No IPv4 on Arch Linux containers

Thanks for reporting this. My host is based on Arch Linux, do I need the older version of systemd on the host too?

@stgraber - You can add OpenSUSE Tumbleweed to the list.

Was clear as of yesterday’s test, did they update systemd yesterday/today?

Host version shouldn’t matter, only container version should.

Can confirm, same issue on Chrome OS 79 / Crostini with Arch Linux guest and systemd version above systemd 244 (244-1-arch).

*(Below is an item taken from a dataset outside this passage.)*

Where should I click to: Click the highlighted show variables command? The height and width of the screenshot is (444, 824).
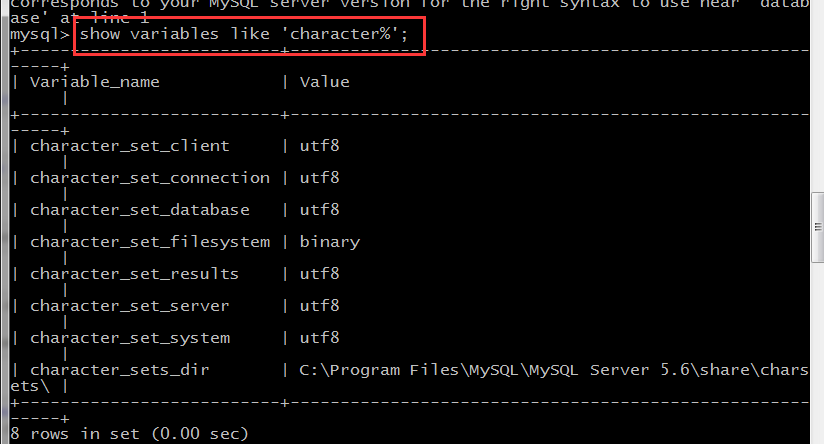(243, 34)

Apologies, I thought the host and container issues were starting to come together - maybe not. My comment was strictly in reference to the host. Containers on my Tumbleweed host (systemd 243) on 5.3.12-1 are failing to get an IPv4 address over an Linux bridge. There were a few other reports of similar behavior on the forum, in addition to the Github issue opened that I linked earlier in this thread: LXD Container not getting ip address from DHCP using linux bridge, Container do not get IP addresses after a reboot — or internet connection

@parm

I find dubious that Fedora 31 could have the very same issue. Not getting an IP address can come from dozen of reasons, and Fedora 31 does definitely not run systemd 2.44.1, rather 2.43 with Fedora sauce like all ‘stable’ distros.

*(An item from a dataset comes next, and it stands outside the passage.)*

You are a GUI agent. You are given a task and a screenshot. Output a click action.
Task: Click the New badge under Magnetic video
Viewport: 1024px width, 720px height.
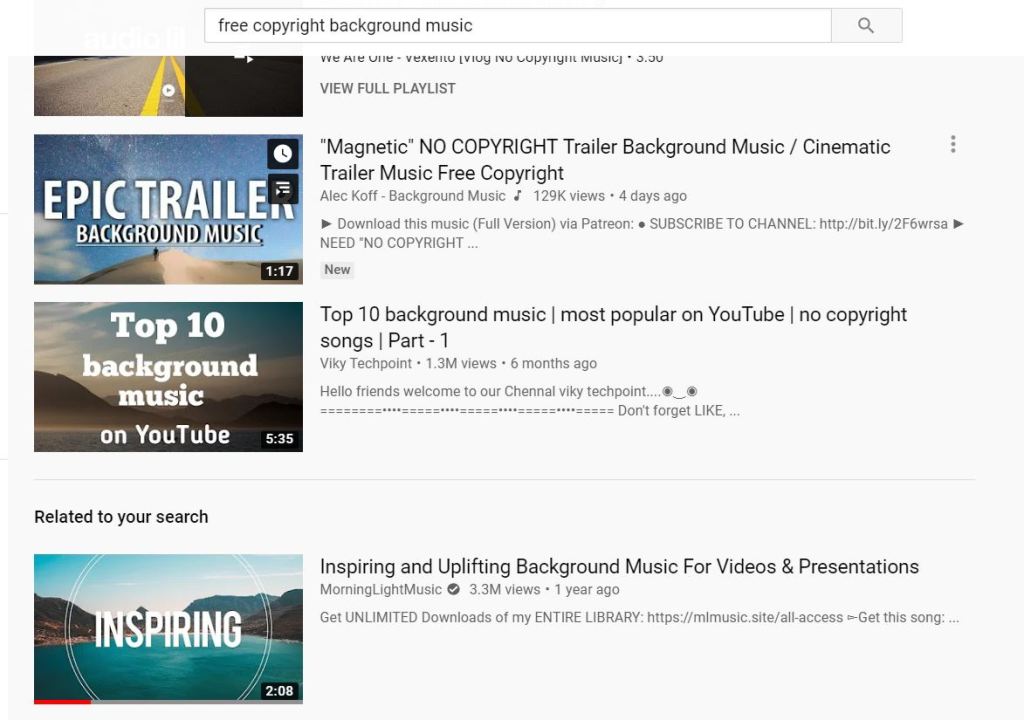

Can you try on your setup to edit the container config to add:

raw.lxc: lxc.mount.auto = proc:rw sys:ro

and then restart it, of course

@gpatel-fr

Adding that manual config override did the job, container has an IP now. Thanks!

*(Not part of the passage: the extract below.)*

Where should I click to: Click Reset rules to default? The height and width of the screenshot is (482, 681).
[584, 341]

Could there be any isolation issues with that override? Or should this override be part of default config?

While I’m not a LXD dev and you should take my advice with a pinch of salt, I’d say probably no. I don’t see how making something readonly instead of readwrite could be a security risk. If anything, it could remove existing capabilities of container. I only tested a dnf installation, maybe there are some stuff that will break.

probably no. My impression is that the proper fix could be to make udev work correctly inside the container instead of forcing it to be ignored at the link creation.
From what I have seen on the net, docker is doing this mount ro and that’s why systemd has done this hideous change that I have tried to work around so the issue is muddy.

Well not the mud is getting deeper, the origin is the same for arch and fedora (and probably other distros as well). The commit text is trying to say that the goal is to disable udev in containers. So making lxc config conform to the systemd change is having the unfortunate side-effect of disabling udev, that is, if one is plugging an Usb device to the physical computer a running container will never see it.

A guess could be that is the very reason (enabling udev) for lxc to mounting /sys read-write contrary to the explicit instructions of the Book of SystemD, see Execution Environment …,

Just wanted to give an update in this thread as we now think we fully understand the problem.

The regression was indeed introduced through a bugfix in systemd 244.1 as linked in the post above.
The systemd developers refused to back this change to fix our users arguing that the new logic is correct and that the problem is that /sys is writable in our containers.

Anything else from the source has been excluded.